Nephrotic syndrome or proteinuria without any other symptoms are the clinical features of FSGS, which is a progressive disease. It accounts for up to 2.3% of all end-stage renal disease (ESRD) cases.
Many patients with FSGS may not have any symptoms, but swelling of the ankle and leg (i.e., edema) is a common complaint in addition to hypertension, which proves difficult to manage. There is a high prevalence among those of African American descent, who are 2 to 3 times more likely than Caucasians presenting with nephrotic syndrome to have FSGS. Moreover, there is a higher incidence between the ages of 18 to 45 years old and males in comparison to females tend to be affected more.
Medical history and clinical examinations are the first steps taken in patients suspected of having FSGS. In order to distinguish between primary and secondary FSGS, disease presentation and associated medical conditions are very helpful. Suggestive of secondary FSGS are conditions, such as infections, hypertension and obesity, as well as proteinuria that is within nephrotic range, but not accompanied by full blown nephrotic syndrome.

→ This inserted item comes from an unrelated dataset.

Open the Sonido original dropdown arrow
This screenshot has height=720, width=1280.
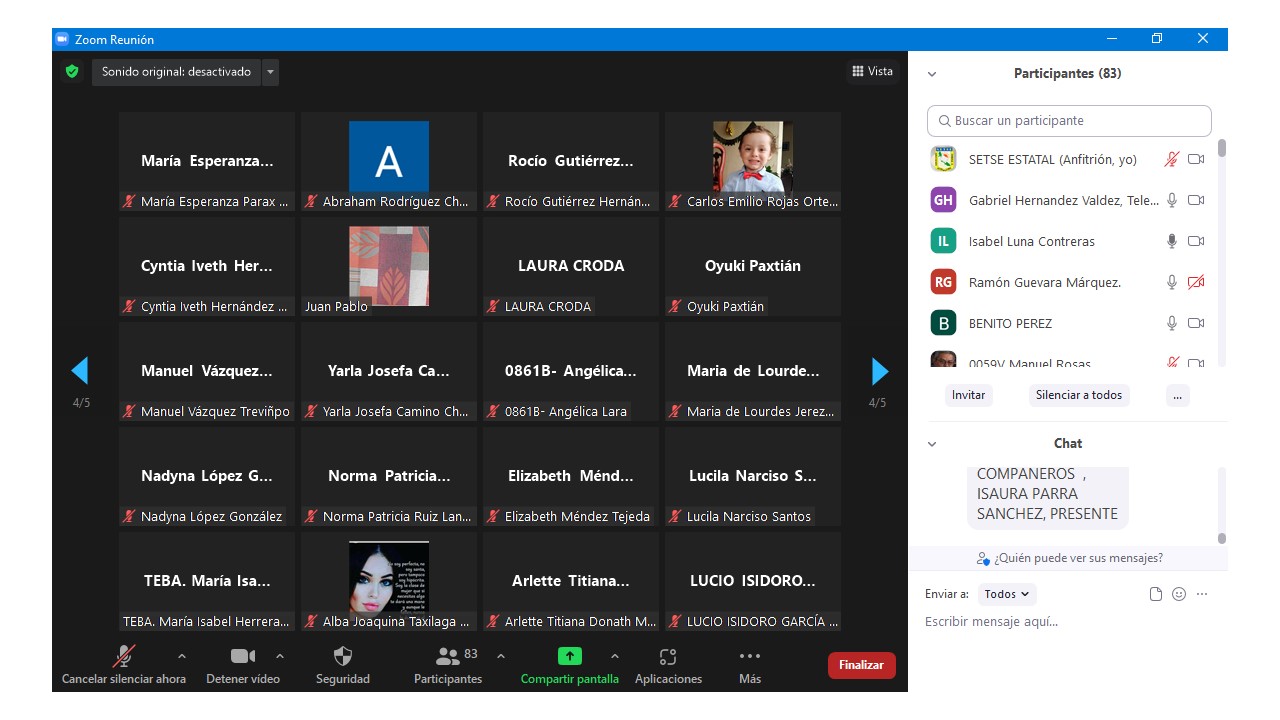coord(270,72)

Moreover, patients with secondary FSGS will tend to have gradually increasing amounts of protein in the urine. Hence, it is important to find out if the onset of the disease was sudden or subtle with gradual changes.
Drugs and medications that a patient is taking are important to identify, as several agents such as lithium and anabolic steroids may cause drug-induced FSGS. Laboratory tests for FSGS include biochemical panels in addition to serology and kidney function tests. A biopsy is definitive in order to establish the diagnosis as well as to identify the histological variant of FSGS.
Genetic testing for gene mutations associated with FSGS, especially those encoding proteins that maintain the viability of podocytes, although expensive, may also be done. Likewise, biomarkers like suPAR may also be employed to diagnose FSGS and predict its recurrence in those patients with primary FSGS who received kidney transplants.
Therapy for FSGS is aimed towards inducing total remission of urinary excretion of proteins, which leads to greater chances of preserving the long-term function of the kidney. It is crucial to make a distinction between primary and secondary FSGS, because different therapeutic approaches appear to be more effective in one as opposed to the other and vice versa.
Primary FSGS is presumed to be due to dysregulation of an autoimmune response and as such, immunosuppressive agents are advocated for treating this group of patients. These agents include calcineurin inhibitors, rituximab, and high-dose prednisone.
Attempts are made to eliminate the causative factor in secondary FSGS. In addition to treating the underlying condition, intraglomerular and systemic pressures are closely managed with agents, such as inhibitors of the renin-angiotensin system.
However, regardless of the etiology involved, all patients with nephrotic syndrome signs and symptoms and FSGS should be managed with diuretics, low-salt diets, and inhibitors of the renin-angiotensin system. These assist in reducing the risk of cardiovascular disease and long-term damage to the kidney.